**Exercícios a fazer**
A) No texto sobre a limpeza da praia, por que razão o plástico continua a ser um problema mesmo depois de deixar de se ver? Responde em uma a três frases.
B) Atualiza o trecho do texto sobre a limpeza da praia desde "A suave brisa" até "de costas dobradas.", inclusive, pondo "palhinhas" no lugar de "cotonetes".
C) Dá seguimento ao texto sobre a limpeza da praia a partir do ponto em que termina.

**Texto apresentado**

A suave brisa de sudoeste tornava suportável a inclemência dos raios de sol, mesmo àquela hora da manhã. O mar, fazia reluzir os calhaus da praia a cada onda que morria na costa. Mais acima, perto de 30 crianças e alguns adultos, percorriam a praia de lés a lés. Procuravam devolver-lhe a sua pureza.

Há sensivelmente vinte anos atrás, convidaram-me a fazer uma limpeza de praia em Fremantle, Austrália, por ocasião de um evento de vela. Chegado ao areal, não muito extenso, perguntei-me “mas limpar o quê?” Parecia imaculado. Mas quando começamos a percorrê-lo com mais atenção, verificamos que afinal não era assim. Na altura, o que mais me chocou, foi a quantidade inacreditável de cotonetes que retiramos naquela hora que passamos de costas dobradas.

Já passara por ali, mas não reparara naquele copo de plástico, já baço, com o logótipo de uma marca de bebidas ainda visível. Entrincheirado entre calhaus, ficara ali sabe-se lá quanto tempo. Quando o agarrei, desfez-se. Literalmente. E quanto mais tentava recolher o que sobrava antes de se perder entre os calhaus, mais se desfazia em lâminas cada vez mais pequenas. Desolado, lá consegui levar alguns vestígios do que fora um copo, para um lençol estendido no calhau, onde outras tantas crianças levavam o que encontravam. Mostrei-lhes então, com o que restava do copo, o que acontece ao plástico. Desaparece da nossa vista, ao degradar-se em elementos cada vez mais pequenos. Mas continua lá. O vento e as águas encarregam-se de o transportar para o mar, onde entra inevitavelmente na cadeia alimentar. E quem está no topo da cadeia alimentar?

**Material de base**
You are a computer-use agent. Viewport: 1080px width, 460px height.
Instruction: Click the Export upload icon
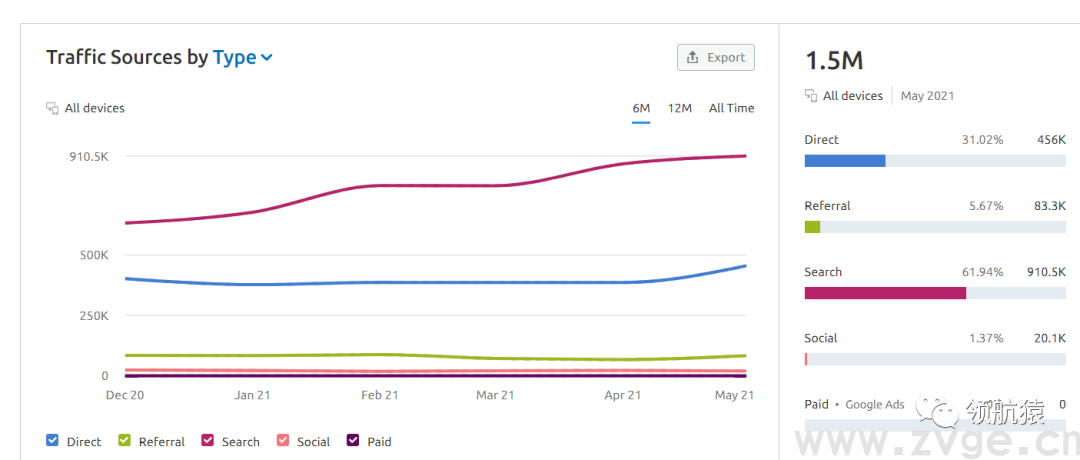(693, 58)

**Respostas por exercício**
A) O plástico não desaparece de facto: degrada-se em pedaços cada vez mais pequenos que deixam de se ver, mas continuam lá. O vento e as águas levam esses pedaços para o mar, onde entram inevitavelmente na cadeia alimentar.

B)
A suave brisa de sudoeste tornava suportável a inclemência dos raios de sol, mesmo àquela hora da manhã. O mar, fazia reluzir os calhaus da praia a cada onda que morria na costa. Mais acima, perto de 30 crianças e alguns adultos, percorriam a praia de lés a lés. Procuravam devolver-lhe a sua pureza.

Há sensivelmente vinte anos atrás, convidaram-me a fazer uma limpeza de praia em Fremantle, Austrália, por ocasião de um evento de vela. Chegado ao areal, não muito extenso, perguntei-me “mas limpar o quê?” Parecia imaculado. Mas quando começamos a percorrê-lo com mais atenção, verificamos que afinal não era assim. Na altura, o que mais me chocou, foi a quantidade inacreditável de palhinhas que retiramos naquela hora que passamos de costas dobradas.

C)
Nos Jogos Olímpicos do Rio de Janeiro, as competições de vela desenrolaram-se na magnífica baía de Guanabara. Tivemos imensa sorte naquele período. Não choveu. Igual sorte não tivéramos meses antes, quando estagiávamos para esse evento. Sacos, copos, embalagens de plástico, flutuavam a vários níveis, tornando quase impossível fazer uma regata sem ficar com algo preso no fin ou patilhão da prancha. Mas também cadeiras, móveis, armários, televisões, ratos, gatos, cães, vacas, de tudo se podia ver a flutuar naquelas águas, outrora um santuário de vida marinha.

No espaço de uma hora, recolhemos o suficiente para encher um meio carro. Dias depois, numa limpeza sub-aquática, voluntários recolheram em duas horas, uma tonelada de lixo marinho. Assim é um pouco por toda a nossa ilha. Este é um problema global, mas que pode ser abraçado localmente!